SetCursor is typically called in WM_MOUSEMOVE. It may be a good idea to call it only in the first WM_MOUSEMOVE event you get when the cursor enters your window. This requires that you get notified when the cursor exits the window (so you can reset a flag, which reenables the call to SetCursor in the next WM_MOUSEMVOE event). This can be done using TrackMouseEvent and WM_MOUSELEAVE. You do not need to reset the cursor it leaves your window. Other apps will take care of the cursor when it enters their windows.
http://msdn.microsoft.com/en-us/library/ms646265%28VS.85%29.aspx

If you only want to hide the cursor over your window, then the proper way is to set 0 as the class cursor, call SetCursor(0) in the "first" WM_MOUSEMOVE event and use TrackMouseEvent as I described above.

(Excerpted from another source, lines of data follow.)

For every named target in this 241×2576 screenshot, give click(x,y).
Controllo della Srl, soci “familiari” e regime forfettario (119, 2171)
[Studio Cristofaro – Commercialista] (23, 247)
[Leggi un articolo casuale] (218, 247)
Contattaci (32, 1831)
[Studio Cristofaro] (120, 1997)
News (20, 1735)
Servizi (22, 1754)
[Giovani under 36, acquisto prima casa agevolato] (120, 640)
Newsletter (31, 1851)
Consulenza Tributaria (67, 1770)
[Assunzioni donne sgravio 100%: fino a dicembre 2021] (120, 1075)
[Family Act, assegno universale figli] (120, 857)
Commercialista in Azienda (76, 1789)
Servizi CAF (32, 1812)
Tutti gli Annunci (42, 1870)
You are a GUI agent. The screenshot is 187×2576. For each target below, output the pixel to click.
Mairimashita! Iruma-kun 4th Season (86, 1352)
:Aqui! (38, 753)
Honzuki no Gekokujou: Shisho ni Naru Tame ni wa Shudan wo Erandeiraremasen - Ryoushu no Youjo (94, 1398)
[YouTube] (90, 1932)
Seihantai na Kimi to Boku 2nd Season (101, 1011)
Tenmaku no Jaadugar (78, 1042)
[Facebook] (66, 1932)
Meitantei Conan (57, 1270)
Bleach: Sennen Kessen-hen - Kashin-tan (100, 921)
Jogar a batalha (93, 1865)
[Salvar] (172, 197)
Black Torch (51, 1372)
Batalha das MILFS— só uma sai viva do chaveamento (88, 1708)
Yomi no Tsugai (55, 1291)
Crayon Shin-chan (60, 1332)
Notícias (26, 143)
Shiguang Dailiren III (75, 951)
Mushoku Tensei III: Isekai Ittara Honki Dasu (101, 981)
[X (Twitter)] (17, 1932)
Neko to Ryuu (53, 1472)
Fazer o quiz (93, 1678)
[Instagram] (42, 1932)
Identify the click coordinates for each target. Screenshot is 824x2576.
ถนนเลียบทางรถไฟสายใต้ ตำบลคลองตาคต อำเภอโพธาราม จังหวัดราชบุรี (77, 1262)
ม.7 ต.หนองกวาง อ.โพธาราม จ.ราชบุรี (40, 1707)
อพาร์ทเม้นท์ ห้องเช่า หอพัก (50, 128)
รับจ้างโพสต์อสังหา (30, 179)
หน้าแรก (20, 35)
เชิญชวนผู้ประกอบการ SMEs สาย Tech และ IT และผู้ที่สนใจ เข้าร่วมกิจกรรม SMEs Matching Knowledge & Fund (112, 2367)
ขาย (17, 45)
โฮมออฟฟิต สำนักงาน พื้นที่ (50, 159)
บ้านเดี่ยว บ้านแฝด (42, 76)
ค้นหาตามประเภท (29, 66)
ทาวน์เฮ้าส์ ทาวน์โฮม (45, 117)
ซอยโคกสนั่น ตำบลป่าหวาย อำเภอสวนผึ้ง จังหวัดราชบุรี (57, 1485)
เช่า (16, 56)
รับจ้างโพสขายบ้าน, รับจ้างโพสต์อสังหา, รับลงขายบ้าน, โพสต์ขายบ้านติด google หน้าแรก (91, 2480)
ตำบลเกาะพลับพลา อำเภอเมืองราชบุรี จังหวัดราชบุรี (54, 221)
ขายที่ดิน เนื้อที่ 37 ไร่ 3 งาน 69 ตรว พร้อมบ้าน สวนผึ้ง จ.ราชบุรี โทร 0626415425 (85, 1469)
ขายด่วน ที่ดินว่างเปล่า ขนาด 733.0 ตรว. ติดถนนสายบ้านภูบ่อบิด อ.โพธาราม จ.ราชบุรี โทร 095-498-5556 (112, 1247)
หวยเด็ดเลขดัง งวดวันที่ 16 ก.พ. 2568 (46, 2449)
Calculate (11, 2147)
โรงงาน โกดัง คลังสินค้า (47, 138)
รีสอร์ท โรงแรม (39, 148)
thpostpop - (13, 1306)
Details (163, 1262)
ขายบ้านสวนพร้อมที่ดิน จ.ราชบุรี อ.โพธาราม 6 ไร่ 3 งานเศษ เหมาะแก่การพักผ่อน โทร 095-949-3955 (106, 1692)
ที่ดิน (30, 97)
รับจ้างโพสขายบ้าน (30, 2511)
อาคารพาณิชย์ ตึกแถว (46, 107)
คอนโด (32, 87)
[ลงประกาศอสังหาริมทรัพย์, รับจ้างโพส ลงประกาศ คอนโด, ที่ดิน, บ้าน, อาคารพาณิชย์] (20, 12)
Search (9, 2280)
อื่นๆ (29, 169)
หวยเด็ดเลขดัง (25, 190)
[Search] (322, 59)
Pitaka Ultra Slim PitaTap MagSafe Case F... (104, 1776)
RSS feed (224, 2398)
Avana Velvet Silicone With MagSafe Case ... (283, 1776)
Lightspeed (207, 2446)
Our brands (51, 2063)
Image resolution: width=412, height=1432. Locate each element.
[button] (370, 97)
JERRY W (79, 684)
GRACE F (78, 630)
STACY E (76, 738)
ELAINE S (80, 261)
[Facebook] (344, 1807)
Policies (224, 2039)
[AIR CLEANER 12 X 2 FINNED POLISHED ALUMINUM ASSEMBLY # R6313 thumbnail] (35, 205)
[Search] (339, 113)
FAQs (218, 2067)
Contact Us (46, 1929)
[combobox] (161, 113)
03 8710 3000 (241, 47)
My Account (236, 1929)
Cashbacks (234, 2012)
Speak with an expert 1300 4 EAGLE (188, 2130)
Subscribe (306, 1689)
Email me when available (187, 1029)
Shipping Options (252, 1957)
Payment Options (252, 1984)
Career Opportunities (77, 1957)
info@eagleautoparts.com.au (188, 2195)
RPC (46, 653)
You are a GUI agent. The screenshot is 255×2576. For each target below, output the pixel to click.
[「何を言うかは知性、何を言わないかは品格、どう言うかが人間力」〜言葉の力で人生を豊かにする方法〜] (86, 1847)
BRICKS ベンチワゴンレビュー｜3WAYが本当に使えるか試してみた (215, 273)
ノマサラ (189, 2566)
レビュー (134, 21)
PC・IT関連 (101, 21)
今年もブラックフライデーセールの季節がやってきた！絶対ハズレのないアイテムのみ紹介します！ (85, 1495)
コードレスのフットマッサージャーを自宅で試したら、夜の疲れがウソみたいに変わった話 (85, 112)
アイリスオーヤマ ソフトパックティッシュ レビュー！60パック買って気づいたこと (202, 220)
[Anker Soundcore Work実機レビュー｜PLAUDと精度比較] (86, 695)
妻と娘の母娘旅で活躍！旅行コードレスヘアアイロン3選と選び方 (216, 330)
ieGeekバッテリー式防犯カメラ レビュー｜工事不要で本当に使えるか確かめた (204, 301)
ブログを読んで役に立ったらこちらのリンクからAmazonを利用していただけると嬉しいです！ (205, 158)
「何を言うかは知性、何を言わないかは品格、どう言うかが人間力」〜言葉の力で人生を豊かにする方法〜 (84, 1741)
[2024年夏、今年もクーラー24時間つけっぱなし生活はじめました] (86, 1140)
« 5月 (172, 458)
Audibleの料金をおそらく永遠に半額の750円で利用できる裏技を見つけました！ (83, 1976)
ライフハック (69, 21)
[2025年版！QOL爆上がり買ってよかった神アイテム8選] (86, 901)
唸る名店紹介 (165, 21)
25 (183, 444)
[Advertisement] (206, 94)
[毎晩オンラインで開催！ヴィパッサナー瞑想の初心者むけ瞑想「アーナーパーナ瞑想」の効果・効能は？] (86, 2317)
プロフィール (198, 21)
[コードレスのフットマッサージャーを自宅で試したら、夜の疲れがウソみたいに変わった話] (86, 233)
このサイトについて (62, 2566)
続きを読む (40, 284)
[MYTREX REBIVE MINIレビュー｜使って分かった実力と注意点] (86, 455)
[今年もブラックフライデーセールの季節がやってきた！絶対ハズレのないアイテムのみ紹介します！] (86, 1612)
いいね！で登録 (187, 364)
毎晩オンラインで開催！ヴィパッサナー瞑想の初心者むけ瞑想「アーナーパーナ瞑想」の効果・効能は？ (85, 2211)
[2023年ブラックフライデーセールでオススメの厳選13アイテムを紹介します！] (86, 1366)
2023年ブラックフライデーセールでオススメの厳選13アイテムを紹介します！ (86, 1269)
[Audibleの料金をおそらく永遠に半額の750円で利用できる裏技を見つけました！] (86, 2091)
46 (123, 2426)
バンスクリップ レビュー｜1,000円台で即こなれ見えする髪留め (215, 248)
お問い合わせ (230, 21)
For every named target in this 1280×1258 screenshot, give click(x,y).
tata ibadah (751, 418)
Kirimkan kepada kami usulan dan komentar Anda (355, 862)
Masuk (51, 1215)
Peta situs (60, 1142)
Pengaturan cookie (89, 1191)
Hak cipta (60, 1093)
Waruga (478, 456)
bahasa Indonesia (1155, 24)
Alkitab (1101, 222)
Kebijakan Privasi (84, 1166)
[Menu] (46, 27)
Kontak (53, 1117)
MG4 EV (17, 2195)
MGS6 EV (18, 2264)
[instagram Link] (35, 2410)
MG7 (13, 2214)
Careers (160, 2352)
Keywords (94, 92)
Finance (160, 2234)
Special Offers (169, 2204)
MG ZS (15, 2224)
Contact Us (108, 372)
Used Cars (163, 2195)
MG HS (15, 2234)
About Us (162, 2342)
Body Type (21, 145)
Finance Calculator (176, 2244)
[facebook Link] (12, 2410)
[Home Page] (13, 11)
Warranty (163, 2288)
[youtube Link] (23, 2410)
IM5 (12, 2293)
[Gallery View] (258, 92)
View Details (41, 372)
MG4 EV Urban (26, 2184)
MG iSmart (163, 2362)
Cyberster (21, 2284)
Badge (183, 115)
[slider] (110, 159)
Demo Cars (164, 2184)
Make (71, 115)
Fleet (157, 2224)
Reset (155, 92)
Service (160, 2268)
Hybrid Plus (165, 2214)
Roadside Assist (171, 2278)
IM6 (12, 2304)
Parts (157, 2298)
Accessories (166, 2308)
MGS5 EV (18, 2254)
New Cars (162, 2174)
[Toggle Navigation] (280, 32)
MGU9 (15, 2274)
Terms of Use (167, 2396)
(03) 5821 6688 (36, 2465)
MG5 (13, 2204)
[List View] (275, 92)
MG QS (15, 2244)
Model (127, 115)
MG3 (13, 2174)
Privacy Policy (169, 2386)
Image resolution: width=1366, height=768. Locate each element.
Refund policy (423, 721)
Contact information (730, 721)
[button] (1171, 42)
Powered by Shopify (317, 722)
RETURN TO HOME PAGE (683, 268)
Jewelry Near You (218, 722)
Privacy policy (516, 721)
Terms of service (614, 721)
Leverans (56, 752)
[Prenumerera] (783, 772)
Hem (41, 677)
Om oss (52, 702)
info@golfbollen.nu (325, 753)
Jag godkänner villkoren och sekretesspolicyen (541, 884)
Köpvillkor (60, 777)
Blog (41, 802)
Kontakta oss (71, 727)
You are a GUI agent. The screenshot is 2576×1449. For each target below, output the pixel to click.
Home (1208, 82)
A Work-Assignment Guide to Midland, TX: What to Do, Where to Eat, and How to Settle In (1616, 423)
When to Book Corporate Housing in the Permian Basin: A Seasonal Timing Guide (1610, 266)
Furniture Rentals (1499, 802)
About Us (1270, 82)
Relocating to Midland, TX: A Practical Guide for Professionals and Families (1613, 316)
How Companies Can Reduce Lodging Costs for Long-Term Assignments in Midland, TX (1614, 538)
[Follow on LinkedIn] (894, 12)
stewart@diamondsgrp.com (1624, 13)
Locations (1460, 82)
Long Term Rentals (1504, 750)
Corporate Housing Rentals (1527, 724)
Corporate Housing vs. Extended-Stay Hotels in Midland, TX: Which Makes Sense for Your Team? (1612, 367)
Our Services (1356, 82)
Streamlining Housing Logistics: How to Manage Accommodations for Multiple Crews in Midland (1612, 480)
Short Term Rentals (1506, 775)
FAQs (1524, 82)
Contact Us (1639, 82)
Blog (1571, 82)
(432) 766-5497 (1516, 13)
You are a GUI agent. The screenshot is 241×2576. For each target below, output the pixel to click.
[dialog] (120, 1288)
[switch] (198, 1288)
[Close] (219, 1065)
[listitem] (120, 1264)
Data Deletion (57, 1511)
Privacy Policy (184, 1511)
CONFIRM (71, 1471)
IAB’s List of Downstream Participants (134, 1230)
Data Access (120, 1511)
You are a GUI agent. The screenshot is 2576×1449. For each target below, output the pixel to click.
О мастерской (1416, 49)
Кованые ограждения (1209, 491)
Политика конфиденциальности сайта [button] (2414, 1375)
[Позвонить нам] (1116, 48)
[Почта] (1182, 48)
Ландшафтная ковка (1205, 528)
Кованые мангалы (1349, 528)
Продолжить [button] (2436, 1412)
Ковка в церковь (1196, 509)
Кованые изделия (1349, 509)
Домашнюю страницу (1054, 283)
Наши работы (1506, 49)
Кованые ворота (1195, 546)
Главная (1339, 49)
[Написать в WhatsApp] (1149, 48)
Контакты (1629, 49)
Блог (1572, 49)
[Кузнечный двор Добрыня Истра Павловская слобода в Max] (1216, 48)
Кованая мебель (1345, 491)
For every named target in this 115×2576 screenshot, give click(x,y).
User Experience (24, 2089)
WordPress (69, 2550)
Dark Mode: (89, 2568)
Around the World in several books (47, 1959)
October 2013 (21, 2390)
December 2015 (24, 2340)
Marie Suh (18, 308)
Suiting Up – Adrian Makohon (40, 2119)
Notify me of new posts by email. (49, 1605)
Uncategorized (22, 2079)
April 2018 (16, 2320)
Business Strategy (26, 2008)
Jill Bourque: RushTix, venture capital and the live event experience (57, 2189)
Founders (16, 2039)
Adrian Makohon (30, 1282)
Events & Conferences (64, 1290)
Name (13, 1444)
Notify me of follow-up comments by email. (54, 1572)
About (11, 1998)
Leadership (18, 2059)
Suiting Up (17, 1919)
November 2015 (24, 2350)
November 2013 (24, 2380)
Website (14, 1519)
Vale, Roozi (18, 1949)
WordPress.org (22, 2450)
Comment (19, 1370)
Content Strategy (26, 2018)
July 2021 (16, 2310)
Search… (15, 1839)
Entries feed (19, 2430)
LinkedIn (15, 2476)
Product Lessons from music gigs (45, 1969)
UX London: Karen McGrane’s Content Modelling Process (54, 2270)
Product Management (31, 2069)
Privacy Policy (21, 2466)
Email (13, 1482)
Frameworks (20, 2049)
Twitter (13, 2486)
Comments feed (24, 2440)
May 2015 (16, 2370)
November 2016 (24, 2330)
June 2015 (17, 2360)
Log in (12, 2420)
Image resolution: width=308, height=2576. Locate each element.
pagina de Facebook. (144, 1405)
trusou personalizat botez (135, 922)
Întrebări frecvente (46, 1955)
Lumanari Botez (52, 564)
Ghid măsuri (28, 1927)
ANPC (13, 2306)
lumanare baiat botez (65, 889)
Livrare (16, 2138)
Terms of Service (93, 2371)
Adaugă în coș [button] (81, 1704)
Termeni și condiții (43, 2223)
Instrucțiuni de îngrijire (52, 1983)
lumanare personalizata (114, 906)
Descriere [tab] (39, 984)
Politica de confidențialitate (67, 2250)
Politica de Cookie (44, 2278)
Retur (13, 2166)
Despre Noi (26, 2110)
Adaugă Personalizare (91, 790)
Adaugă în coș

A quick and dirty way to hide and show the cursor is ShowCursor. However, it hides the cursor globally, and you have to call it repeatedly until the display counter reaches zero. I wouldn't recommend it, unless you are short on time (who isn't?;) and only interested in fullscreen mode (which you are not).
http://msdn.microsoft.com/en-us/library/ms648396%28VS.85%29.aspx

You will find more documentation about cursors here. This is where you should look if you want to know how to define custom cursor images.
http://msdn.microsoft.com/en-us/library/ms646970%28v=VS.85%29.aspx

Alternatively, you can render the cursor yourself using DX9 draw calls. Then you need to hide the regular Windows cursor.

If you need example code, you can have a look at the source code of my latest project. It is a toolkit library for DirectX 11, but the mouse cursor stuff should work with DX9 as well. Most of it can be found in window_impl.cpp. It doesn't create custom cursor images, but it shows how to show and hide the cursor.